What We Remember, What We Forget
“The grass is always greener after you’re gone.” –Davio Bianco
My son Davio & Co. just moved here from Miami. Davio had only lived in South Florida a couple years and was glad to say adios to it. His step-daughter Jocelyn had lived there all her 11 years and was eager to vamos. His fiancee Aura had lived there 15 years and while she was more than ready for a change in venue, from time to time she understandably waxes nostalgic about the old stomping ground.
The other day, a combination of homesickness, hassles of relocation and a general feeling of disorientation got to her. “Miami was my life…” she remarked with the Little Lost Puppy look.

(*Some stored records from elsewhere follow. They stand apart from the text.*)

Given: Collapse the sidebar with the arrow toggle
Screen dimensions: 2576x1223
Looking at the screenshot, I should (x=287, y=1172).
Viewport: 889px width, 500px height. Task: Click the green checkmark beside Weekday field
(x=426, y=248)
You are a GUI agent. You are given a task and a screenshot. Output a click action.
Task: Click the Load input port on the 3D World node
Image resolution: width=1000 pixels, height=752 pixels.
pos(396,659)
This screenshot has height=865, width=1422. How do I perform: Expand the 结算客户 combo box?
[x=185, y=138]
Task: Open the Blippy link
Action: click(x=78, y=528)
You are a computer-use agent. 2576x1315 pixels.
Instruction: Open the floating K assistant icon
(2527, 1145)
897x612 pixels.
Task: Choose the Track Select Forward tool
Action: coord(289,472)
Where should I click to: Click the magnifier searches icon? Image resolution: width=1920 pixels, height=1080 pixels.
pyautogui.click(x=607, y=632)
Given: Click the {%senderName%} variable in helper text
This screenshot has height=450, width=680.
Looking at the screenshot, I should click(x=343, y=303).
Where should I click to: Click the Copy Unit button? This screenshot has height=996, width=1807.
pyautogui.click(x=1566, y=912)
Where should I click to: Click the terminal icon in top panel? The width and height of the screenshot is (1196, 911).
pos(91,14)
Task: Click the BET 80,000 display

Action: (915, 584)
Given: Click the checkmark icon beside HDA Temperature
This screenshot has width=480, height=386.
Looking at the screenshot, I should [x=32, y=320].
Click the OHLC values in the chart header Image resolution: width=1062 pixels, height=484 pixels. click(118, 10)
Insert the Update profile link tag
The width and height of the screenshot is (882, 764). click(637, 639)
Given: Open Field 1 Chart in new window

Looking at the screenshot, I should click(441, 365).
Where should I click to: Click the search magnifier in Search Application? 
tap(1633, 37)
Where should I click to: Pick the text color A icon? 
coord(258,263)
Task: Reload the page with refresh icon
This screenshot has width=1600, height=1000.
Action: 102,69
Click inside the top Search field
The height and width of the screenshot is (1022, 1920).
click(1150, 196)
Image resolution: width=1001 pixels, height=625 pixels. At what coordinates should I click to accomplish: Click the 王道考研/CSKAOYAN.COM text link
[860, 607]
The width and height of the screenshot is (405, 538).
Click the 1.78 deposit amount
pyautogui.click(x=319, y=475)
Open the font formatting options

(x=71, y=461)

Davio reminded her of why she decided to leave: the outrageous cost of housing and groceries, the traffic gridlock that makes a 5-minute jaunt to the local supermarket take an hour, the one-pileup-per-minute madness of I-95, the rude people, the unsafe streets, the polluted air, the oppressive heat and humidity, her deadend job, the dearth of good employment opportunities for ambitious people and the reality that Miami is in no way a family-friendly environment.
Places always seem so much better in retrospect. I should know — I’ve moved on an average of every 2 years for the last 3 decades. I lived on the central coast of CA and pine away for Big Sur and the spectacular scenery, forgetting how violently allergic I was to everything that grew there. I miss the crisp autumns in New Hampshire with its brilliant foliage, neon blue skies and aphrodisiacal scent of apples, pine forest and wood fires. I have to be reminded about the 30-below zero winters, the annual snowfall which exceeded the height of our roof and frostbitten toes and fingers. I lived in NYC and remember only the glitz of 5-star dining, Fifth Avenue shopping and cosmopolitan culture. I’ve conveniently managed to expunge from my mind the need to have 3 police locks and 2 deadbolts on my apartment door and the many times I lost my cash to muggers or got flashed by perverts wearing black raincoats and nothing else. I often remark how I want to return to New Orleans, ignoring the fact that more Katrinas are a sad inevitability.
My grandmother always said, “You take your good times with you wherever you go.” Hey, if I can have fun in my little town of Hog Wallow NC, I can have fun anywhere.